PROBLEM TO WORK ON — For each line of the listing that contains "computer", make a copy and return it.

SOURCE MATERIAL —
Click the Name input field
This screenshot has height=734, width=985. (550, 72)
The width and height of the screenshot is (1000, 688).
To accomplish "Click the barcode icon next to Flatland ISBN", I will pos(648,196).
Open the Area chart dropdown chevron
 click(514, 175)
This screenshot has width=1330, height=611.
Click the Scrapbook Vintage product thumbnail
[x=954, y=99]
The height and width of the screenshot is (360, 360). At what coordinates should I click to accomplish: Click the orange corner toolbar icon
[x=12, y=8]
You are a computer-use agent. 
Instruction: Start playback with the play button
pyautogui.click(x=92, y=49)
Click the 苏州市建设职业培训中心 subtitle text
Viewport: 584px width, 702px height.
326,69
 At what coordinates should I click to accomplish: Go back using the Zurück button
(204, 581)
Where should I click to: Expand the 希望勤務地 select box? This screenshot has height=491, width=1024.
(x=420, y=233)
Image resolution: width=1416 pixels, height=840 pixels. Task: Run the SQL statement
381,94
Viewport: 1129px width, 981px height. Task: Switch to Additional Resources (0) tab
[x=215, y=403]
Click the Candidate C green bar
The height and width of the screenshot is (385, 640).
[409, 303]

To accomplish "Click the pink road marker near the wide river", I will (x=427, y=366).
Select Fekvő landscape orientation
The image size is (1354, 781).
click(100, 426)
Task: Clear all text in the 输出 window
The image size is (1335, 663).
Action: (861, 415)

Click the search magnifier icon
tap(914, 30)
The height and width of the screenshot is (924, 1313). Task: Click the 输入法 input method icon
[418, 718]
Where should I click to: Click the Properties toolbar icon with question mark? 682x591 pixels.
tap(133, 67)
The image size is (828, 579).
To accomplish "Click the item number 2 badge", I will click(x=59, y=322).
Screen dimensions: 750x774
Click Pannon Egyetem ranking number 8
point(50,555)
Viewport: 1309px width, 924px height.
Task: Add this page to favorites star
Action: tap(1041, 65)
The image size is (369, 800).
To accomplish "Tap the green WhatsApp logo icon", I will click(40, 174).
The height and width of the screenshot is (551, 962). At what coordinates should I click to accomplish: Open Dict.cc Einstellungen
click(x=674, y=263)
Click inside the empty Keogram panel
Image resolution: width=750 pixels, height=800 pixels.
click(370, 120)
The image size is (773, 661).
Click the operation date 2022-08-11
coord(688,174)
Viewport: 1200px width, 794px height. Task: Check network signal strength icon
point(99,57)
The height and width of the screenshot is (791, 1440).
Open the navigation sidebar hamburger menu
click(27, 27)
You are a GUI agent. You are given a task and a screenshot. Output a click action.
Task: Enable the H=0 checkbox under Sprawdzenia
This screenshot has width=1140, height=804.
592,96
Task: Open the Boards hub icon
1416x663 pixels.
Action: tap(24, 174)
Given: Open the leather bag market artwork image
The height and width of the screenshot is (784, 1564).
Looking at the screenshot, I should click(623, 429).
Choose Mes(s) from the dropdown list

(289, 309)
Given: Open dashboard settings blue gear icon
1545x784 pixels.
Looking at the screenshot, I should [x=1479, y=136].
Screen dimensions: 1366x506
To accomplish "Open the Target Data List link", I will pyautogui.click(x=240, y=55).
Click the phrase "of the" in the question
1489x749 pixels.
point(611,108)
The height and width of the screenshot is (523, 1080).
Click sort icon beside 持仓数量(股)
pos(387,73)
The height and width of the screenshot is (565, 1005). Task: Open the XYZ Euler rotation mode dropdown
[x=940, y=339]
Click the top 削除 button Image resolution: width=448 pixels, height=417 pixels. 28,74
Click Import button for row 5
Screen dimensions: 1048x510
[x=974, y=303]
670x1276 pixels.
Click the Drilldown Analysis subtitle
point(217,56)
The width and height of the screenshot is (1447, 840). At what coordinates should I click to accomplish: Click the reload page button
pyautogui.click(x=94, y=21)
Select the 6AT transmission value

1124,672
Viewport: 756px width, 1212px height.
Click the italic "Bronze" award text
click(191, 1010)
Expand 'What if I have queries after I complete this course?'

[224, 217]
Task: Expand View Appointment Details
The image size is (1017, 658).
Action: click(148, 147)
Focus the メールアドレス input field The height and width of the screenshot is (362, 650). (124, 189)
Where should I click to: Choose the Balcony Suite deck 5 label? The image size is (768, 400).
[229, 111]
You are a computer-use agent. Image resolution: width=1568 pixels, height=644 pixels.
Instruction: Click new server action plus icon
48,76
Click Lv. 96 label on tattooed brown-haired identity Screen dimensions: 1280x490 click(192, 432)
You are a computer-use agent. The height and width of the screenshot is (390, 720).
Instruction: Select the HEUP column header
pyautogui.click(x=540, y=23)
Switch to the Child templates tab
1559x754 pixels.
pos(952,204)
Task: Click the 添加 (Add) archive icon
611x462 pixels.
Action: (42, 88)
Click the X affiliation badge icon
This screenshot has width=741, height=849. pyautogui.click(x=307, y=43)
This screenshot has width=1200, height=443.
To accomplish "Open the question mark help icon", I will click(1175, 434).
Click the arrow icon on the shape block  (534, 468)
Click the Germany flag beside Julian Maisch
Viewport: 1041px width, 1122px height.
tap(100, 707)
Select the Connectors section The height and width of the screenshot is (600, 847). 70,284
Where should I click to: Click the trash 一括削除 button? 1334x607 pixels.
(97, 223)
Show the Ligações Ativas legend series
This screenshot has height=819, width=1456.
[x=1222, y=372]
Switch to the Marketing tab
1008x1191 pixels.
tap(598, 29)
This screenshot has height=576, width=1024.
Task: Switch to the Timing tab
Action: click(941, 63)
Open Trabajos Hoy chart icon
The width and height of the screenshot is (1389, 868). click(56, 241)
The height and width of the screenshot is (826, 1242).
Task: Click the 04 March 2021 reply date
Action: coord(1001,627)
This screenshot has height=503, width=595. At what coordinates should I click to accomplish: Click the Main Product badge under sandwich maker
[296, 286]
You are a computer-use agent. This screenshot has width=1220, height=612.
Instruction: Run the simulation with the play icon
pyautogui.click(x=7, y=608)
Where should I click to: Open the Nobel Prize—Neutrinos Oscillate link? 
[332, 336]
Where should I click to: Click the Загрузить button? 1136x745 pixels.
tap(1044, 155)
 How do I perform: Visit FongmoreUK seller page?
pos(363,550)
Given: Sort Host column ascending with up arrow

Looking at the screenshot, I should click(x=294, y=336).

RESPONSE AREA —
You are a computer-use agent. 
You are a computer-use agent. Image resolution: width=1568 pixels, height=644 pixels.
You are a computer-use agent. The height and width of the screenshot is (390, 720).
You are a computer-use agent. This screenshot has width=1220, height=612.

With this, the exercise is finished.